Data excerpts:
- - -
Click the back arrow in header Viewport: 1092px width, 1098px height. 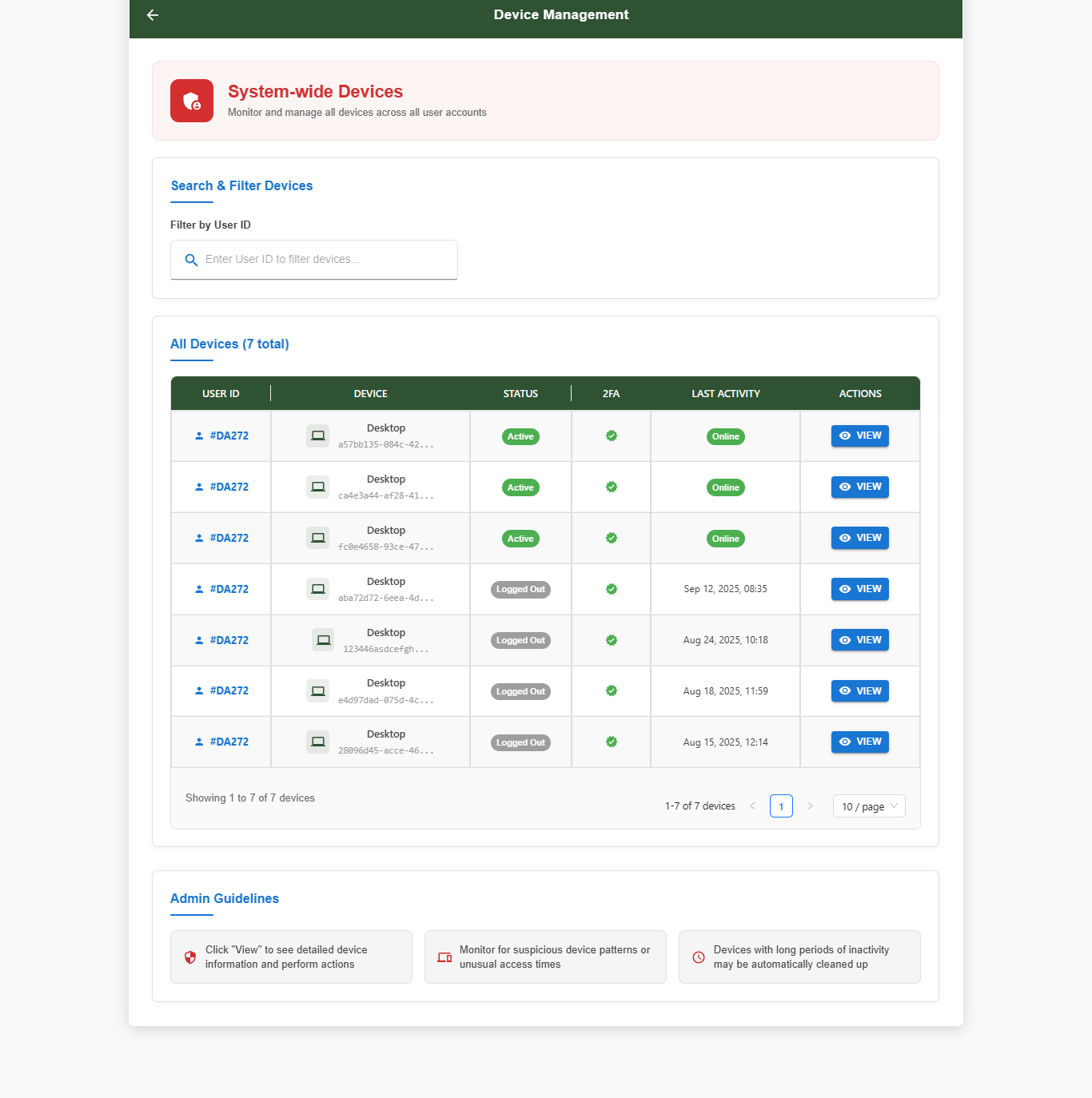coord(153,15)
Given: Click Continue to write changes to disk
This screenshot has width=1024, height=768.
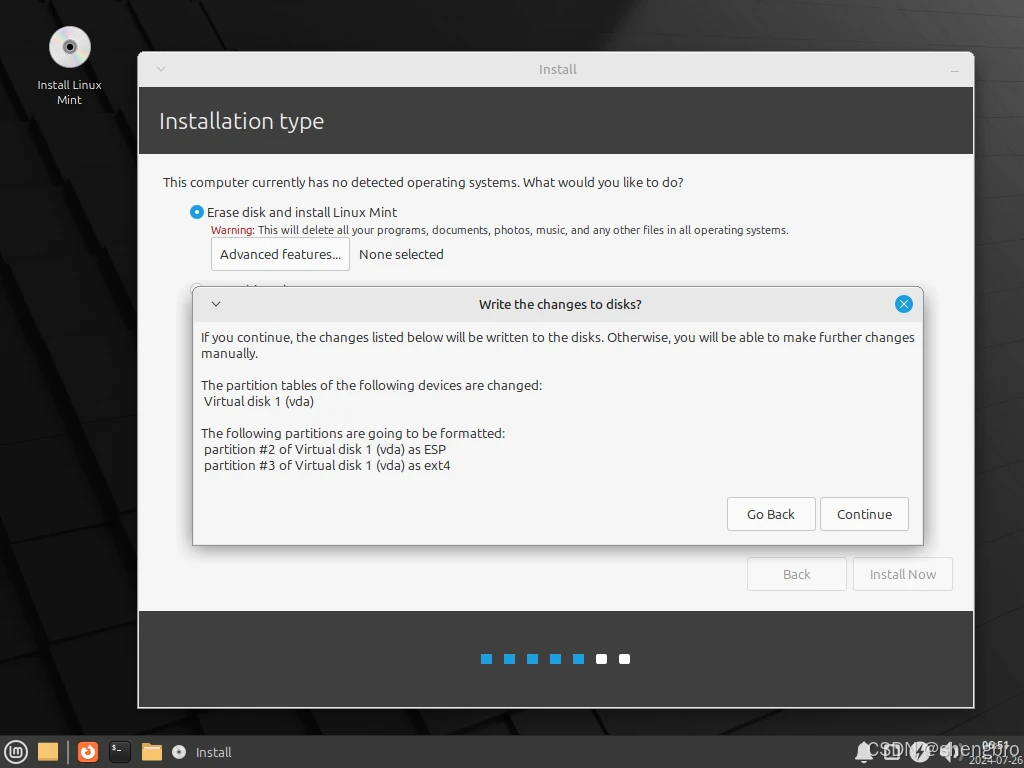Looking at the screenshot, I should 864,514.
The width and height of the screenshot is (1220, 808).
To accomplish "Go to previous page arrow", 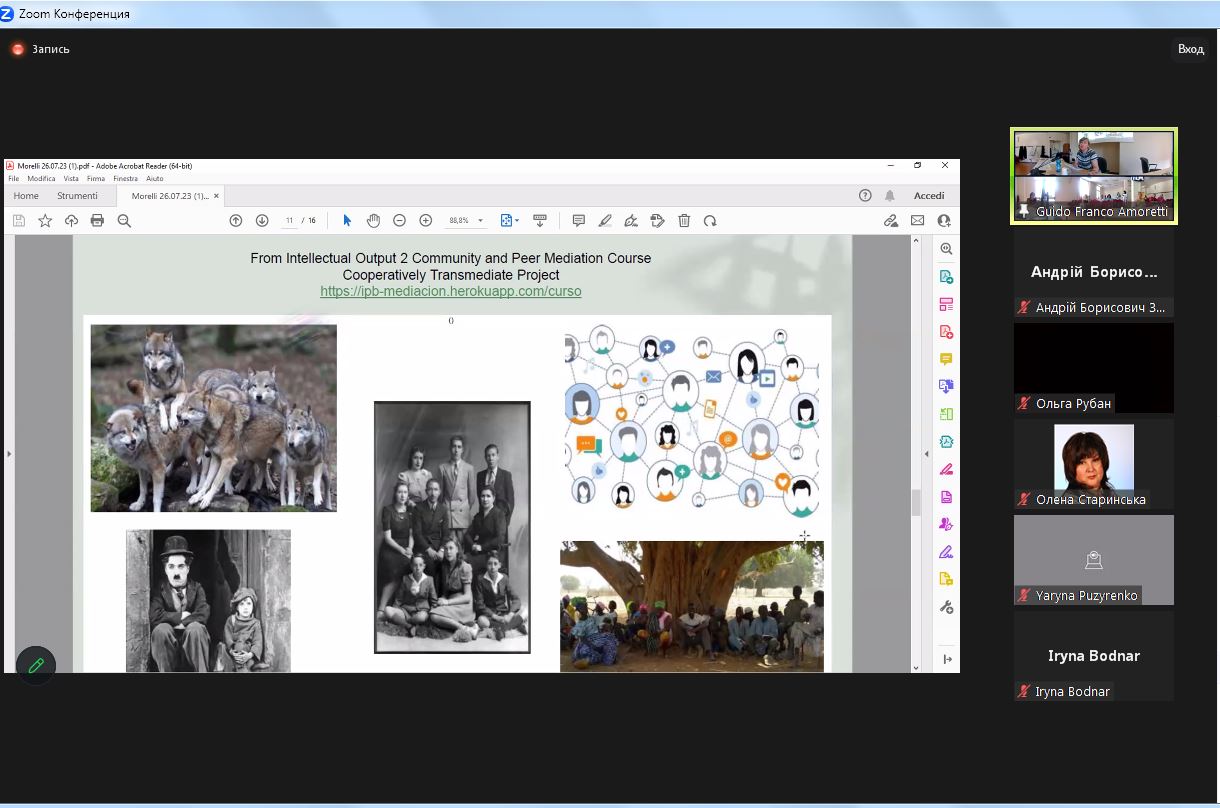I will tap(236, 221).
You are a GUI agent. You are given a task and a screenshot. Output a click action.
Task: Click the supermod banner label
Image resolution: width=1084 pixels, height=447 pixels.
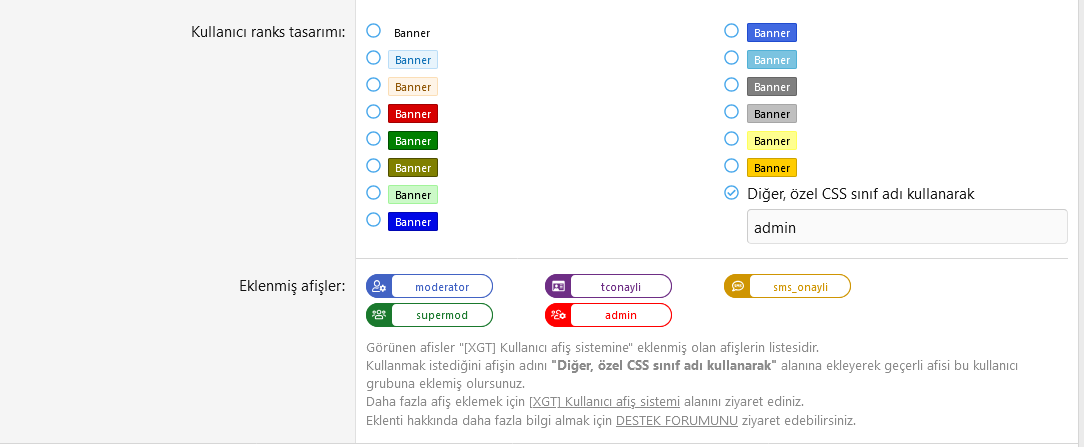(442, 315)
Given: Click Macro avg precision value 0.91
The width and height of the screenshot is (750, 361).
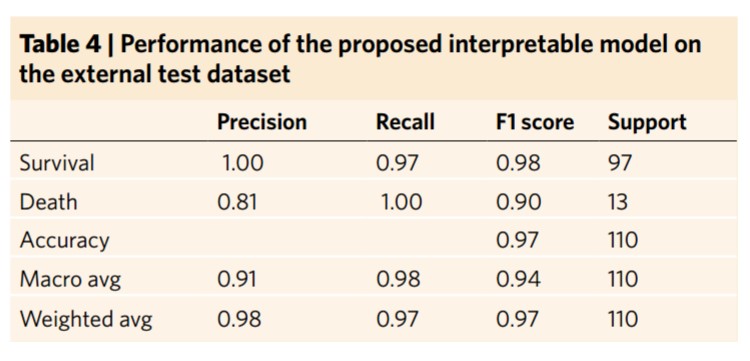Looking at the screenshot, I should click(x=237, y=279).
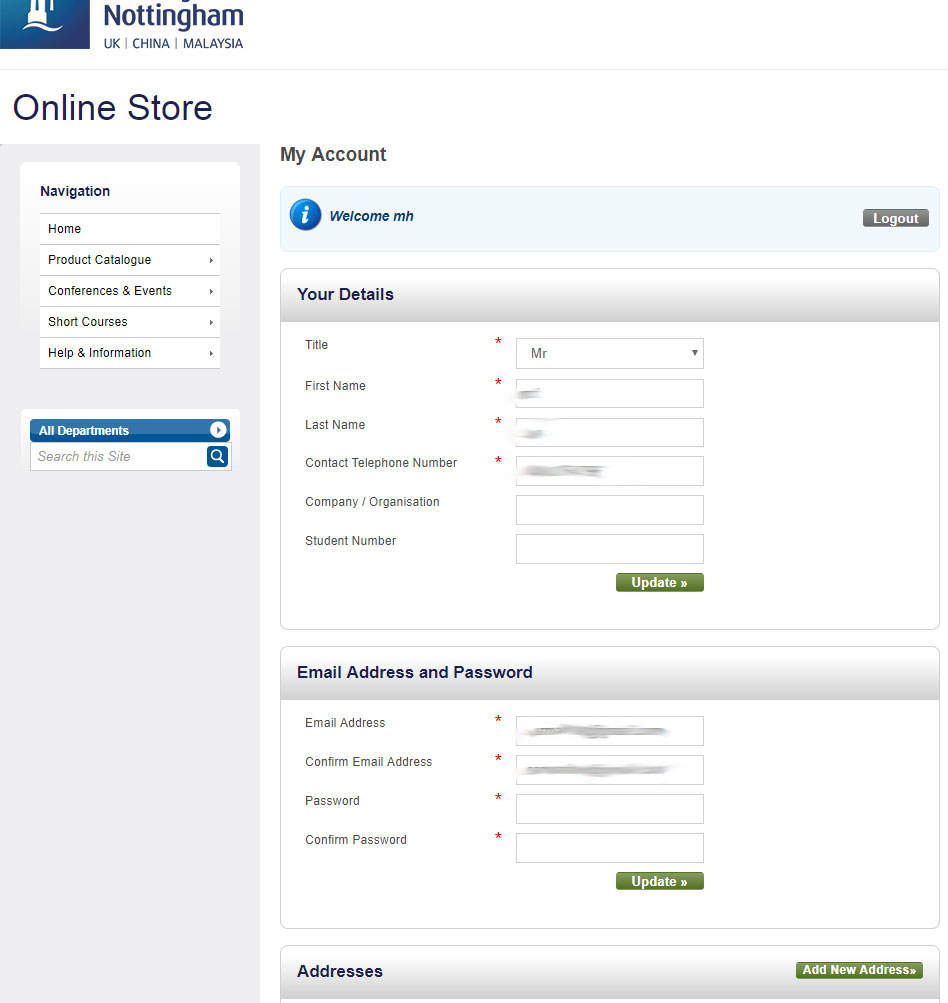Screen dimensions: 948x1003
Task: Click the Add New Address button
Action: [859, 970]
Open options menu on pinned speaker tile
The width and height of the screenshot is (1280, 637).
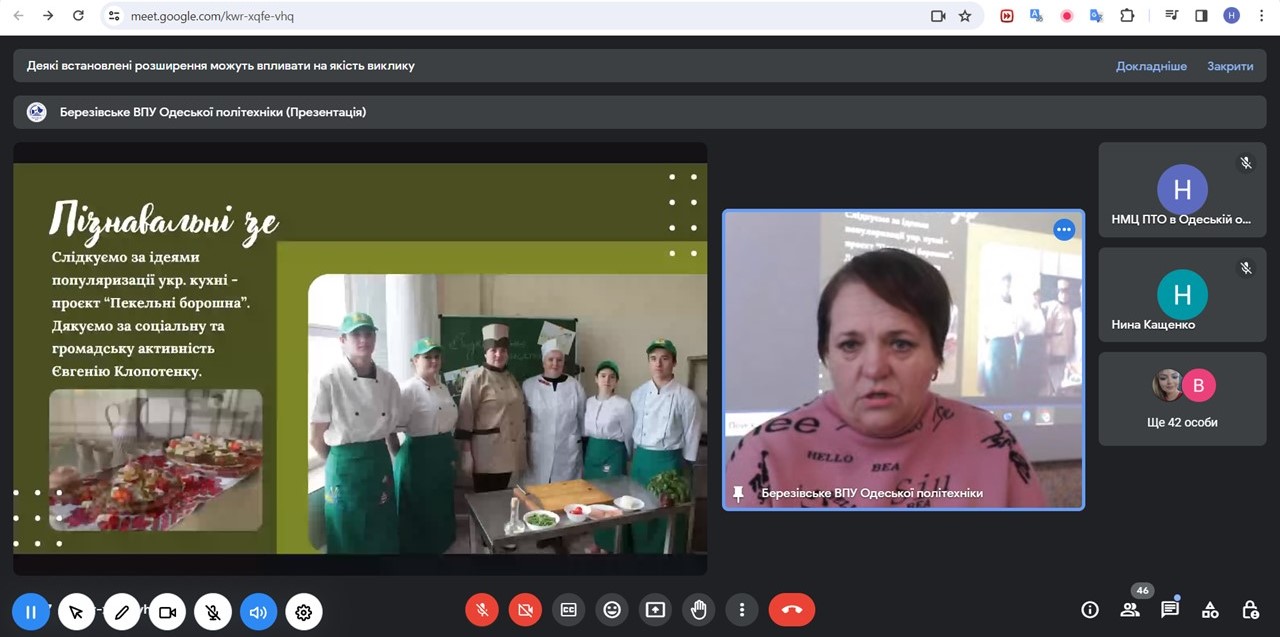pyautogui.click(x=1064, y=230)
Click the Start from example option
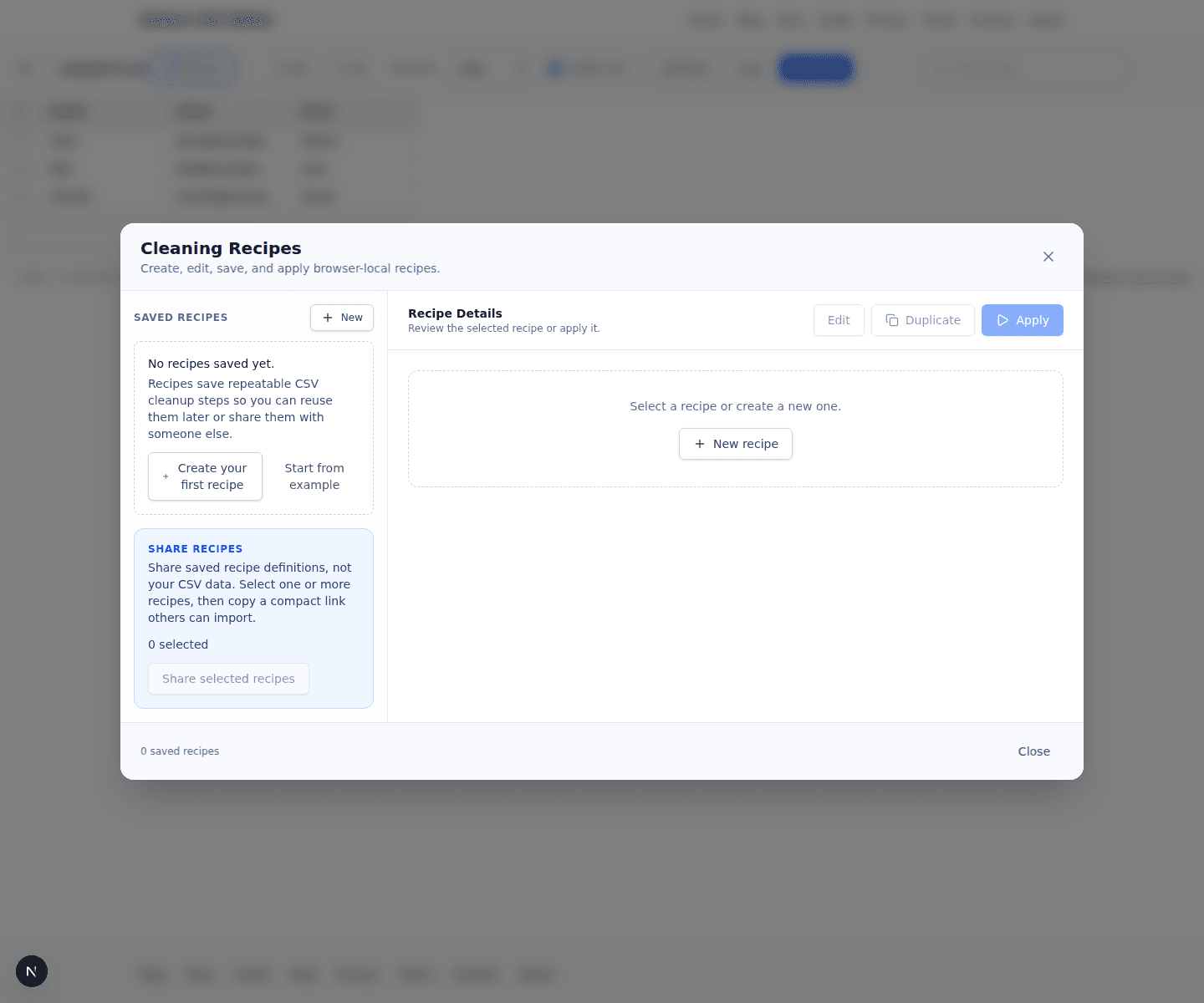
- - -
## Work instruction
What you return must match, line for line, the records from the line containing "Given: Click Macro avg precision value 0.91" through their end, with both ends included and no pictures.

## Response area
Given: Click Macro avg precision value 0.91
The width and height of the screenshot is (750, 361).
Looking at the screenshot, I should click(x=237, y=279).
Screen dimensions: 948x1003
Task: Click the Add New Address button
Action: [859, 970]
Open options menu on pinned speaker tile
The width and height of the screenshot is (1280, 637).
pyautogui.click(x=1064, y=230)
Click the Start from example option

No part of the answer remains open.